La evidencia de los cambios que el clima está generando en la agricultura es de tal envergadura, que, en bastantes casos, podría llegar a ser limitante para mantener esa actividad en nuestros campos.
La acción negativa se percibe sobre diferentes frentes:
El propio cultivo, que ve alterados sus ritmos de brotación, crecimiento, floración, fructificación, pudiendo llegar a ser improductivo o no rentable, o acabar siendo un cultivo inadaptado a las condiciones del entorno.
El comportamiento de plagas y enfermedades, que son favorecidas por condiciones climatológicas singulares y amenazan de forma severa a los cultivos y sus cosechas, cuando anteriormente no era así.
La emergencia de nuevos problemas fitopatológicos, no presentes en la zona y que se ven favorecidos por las nuevas condiciones climatológicas, amenazan también de forma muy severa los cultivos y su rentabilidad.
La no disponibilidad de herramientas de protección adecuadas y adaptadas para las situaciones de emergencia generadas por las condiciones anteriores, dejan al agricultor indefenso frente a los problemas emergentes.
La demanda de agua y otros insumos, que, al verse incrementada por razón de las nuevas condiciones, limitan la rentabilidad del cultivo y su mantenimiento por parte de los agricultores.

*Qué hacer:*
Reproduce íntegro, sin cambiar nada, el texto sobre los efectos del clima en la agricultura. Se trabaja únicamente con el texto.

*Registros proporcionados:*
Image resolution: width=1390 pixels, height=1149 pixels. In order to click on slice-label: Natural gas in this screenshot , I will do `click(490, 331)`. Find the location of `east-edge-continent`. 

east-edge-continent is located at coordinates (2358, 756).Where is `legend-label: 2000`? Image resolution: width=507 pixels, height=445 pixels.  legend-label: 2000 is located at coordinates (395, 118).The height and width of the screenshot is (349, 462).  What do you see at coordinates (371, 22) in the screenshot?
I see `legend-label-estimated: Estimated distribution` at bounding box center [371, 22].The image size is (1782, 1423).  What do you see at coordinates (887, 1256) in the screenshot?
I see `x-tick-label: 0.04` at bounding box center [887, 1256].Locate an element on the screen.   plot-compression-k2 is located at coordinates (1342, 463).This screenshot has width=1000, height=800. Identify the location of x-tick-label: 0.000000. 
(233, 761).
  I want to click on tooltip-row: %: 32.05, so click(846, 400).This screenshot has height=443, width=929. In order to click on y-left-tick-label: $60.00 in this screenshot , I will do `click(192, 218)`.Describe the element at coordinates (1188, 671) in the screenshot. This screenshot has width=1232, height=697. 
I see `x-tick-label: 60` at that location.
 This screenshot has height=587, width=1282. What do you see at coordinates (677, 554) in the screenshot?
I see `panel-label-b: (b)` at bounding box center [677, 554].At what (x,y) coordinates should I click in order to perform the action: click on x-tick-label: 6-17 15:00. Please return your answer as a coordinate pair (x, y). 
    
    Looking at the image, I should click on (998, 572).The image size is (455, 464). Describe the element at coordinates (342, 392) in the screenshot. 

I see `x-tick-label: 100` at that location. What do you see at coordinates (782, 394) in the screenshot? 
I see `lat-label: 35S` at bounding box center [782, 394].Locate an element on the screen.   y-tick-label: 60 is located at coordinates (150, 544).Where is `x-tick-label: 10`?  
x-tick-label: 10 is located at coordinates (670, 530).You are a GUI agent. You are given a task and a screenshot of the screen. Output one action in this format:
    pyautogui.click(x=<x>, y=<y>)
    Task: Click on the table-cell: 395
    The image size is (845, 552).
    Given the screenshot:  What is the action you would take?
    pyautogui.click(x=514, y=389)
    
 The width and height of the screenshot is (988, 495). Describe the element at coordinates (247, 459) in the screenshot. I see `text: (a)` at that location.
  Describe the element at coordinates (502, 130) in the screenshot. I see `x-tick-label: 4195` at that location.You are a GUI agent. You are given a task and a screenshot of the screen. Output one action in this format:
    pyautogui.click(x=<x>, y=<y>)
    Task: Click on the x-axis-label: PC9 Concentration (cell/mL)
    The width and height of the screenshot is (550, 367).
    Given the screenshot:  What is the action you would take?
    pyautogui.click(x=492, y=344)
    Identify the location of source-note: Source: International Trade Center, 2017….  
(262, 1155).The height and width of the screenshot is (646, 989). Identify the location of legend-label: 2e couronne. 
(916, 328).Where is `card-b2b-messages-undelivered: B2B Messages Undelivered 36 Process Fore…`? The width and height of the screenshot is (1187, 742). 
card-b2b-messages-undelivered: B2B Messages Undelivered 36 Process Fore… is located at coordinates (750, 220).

*Solución:*
La evidencia de los cambios que el clima está generando en la agricultura es de tal envergadura, que, en bastantes casos, podría llegar a ser limitante para mantener esa actividad en nuestros campos.
La acción negativa se percibe sobre diferentes frentes:
El propio cultivo, que ve alterados sus ritmos de brotación, crecimiento, floración, fructificación, pudiendo llegar a ser improductivo o no rentable, o acabar siendo un cultivo inadaptado a las condiciones del entorno.
El comportamiento de plagas y enfermedades, que son favorecidas por condiciones climatológicas singulares y amenazan de forma severa a los cultivos y sus cosechas, cuando anteriormente no era así.
La emergencia de nuevos problemas fitopatológicos, no presentes en la zona y que se ven favorecidos por las nuevas condiciones climatológicas, amenazan también de forma muy severa los cultivos y su rentabilidad.
La no disponibilidad de herramientas de protección adecuadas y adaptadas para las situaciones de emergencia generadas por las condiciones anteriores, dejan al agricultor indefenso frente a los problemas emergentes.
La demanda de agua y otros insumos, que, al verse incrementada por razón de las nuevas condiciones, limitan la rentabilidad del cultivo y su mantenimiento por parte de los agricultores.